### 課題
本文抜粋のうち「太平洋戦争末期、地上戦で多く」から「境改善などが必要だ」と話す。」までの部分(両端を含む)を、「アンケート」を「意識調査」に変更したうえで書き直してください。

### 本文抜粋
__________________________________________________
「平和の礎」がたつ平和祈念公園。慰霊の日には多くの人たちが訪れる=2018年6月23日=沖縄県糸満市、朝日新聞社ヘリから

 戦後70年の、貴重な記録と証言です。

【2015年6月10日朝刊(西部本社版)】

 太平洋戦争末期、地上戦で多くの民間人の犠牲者が出た沖縄戦の体験者を対象に朝日新聞社はアンケートを実施した。今でも突然、戦時中の体験を思い出すことが「よくある」「時々ある」と答えた人が計64.9%を占め、今も「心の傷」があるとうかがえる結果になった。将来、沖縄が再び戦場になる可能性については、「大いにある」「ある程度ある」と考える人が計65.1%にのぼった。

 回答者数は502人。沖縄戦や収容所生活で家族を亡くした人の割合は64.5%を占め、身近な犠牲者の多さを示した。

日本軍の施設を攻撃する米兵=1945年5月21日、那覇市、沖縄県公文書館所蔵

 日常生活の中で沖縄戦の体験を突然、思い出すことがあるかを聞いた質問では「まったくない」と答えた人は11.8%にとどまった。「よくある」(27.3%)「時々ある」(37.6%)の回答者に、思い出すとどうなるかを尋ねると(複数回答)、「気分が落ち込む」人が目立ち、「眠れなくなる」「イライラする」人もいた。この三つは、心的外傷後ストレス障害(PTSD)にも広くみられる症状とされる。

 南部の激戦地を逃げ惑った男性(79)は戦場の光景が夢によみがえり、繰り返し目覚めてしまう、と訴えた。「花火の音で艦砲射撃を思い出して胸がふさがる」という女性(86)もいた。

 沖縄県立総合精神保健福祉センターの仲本晴男所長は「今回の結果は、沖縄戦で受けた心の傷が癒えない高齢者の層がいることを示している。PTSDと即断できないが、一定の症状がある人には治療や環境改善などが必要だ」と話す。

 一方、沖縄が将来、再び戦場になる可能性についての質問には、「大いにある」と答えた人が27・3%で、「ある程度ある」と合わせると65.1%を占めた。理由として、沖縄の米軍基地の存在やそれが集中する現状を挙げた人は、このうち半数以上に達した。

米軍普天間飛行場に駐機するオスプレイ=2024年3月8日、沖縄県宜野湾市

 沖縄戦の体験が「本土にどの程度伝わっていると思うか」については、「あまり伝わっていない」が45・8%、「まったく伝わっていない」が19・5%と、否定的な回答が目立った。
__________________________________________________
### 提示資料
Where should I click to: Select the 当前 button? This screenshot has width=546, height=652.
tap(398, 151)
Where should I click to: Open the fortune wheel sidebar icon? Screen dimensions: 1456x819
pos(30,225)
__________________________________________________
### 解答欄
太平洋戦争末期、地上戦で多くの民間人の犠牲者が出た沖縄戦の体験者を対象に朝日新聞社は意識調査を実施した。今でも突然、戦時中の体験を思い出すことが「よくある」「時々ある」と答えた人が計64.9%を占め、今も「心の傷」があるとうかがえる結果になった。将来、沖縄が再び戦場になる可能性については、「大いにある」「ある程度ある」と考える人が計65.1%にのぼった。

 回答者数は502人。沖縄戦や収容所生活で家族を亡くした人の割合は64.5%を占め、身近な犠牲者の多さを示した。

日本軍の施設を攻撃する米兵=1945年5月21日、那覇市、沖縄県公文書館所蔵

 日常生活の中で沖縄戦の体験を突然、思い出すことがあるかを聞いた質問では「まったくない」と答えた人は11.8%にとどまった。「よくある」(27.3%)「時々ある」(37.6%)の回答者に、思い出すとどうなるかを尋ねると(複数回答)、「気分が落ち込む」人が目立ち、「眠れなくなる」「イライラする」人もいた。この三つは、心的外傷後ストレス障害(PTSD)にも広くみられる症状とされる。

 南部の激戦地を逃げ惑った男性(79)は戦場の光景が夢によみがえり、繰り返し目覚めてしまう、と訴えた。「花火の音で艦砲射撃を思い出して胸がふさがる」という女性(86)もいた。

 沖縄県立総合精神保健福祉センターの仲本晴男所長は「今回の結果は、沖縄戦で受けた心の傷が癒えない高齢者の層がいることを示している。PTSDと即断できないが、一定の症状がある人には治療や環境改善などが必要だ」と話す。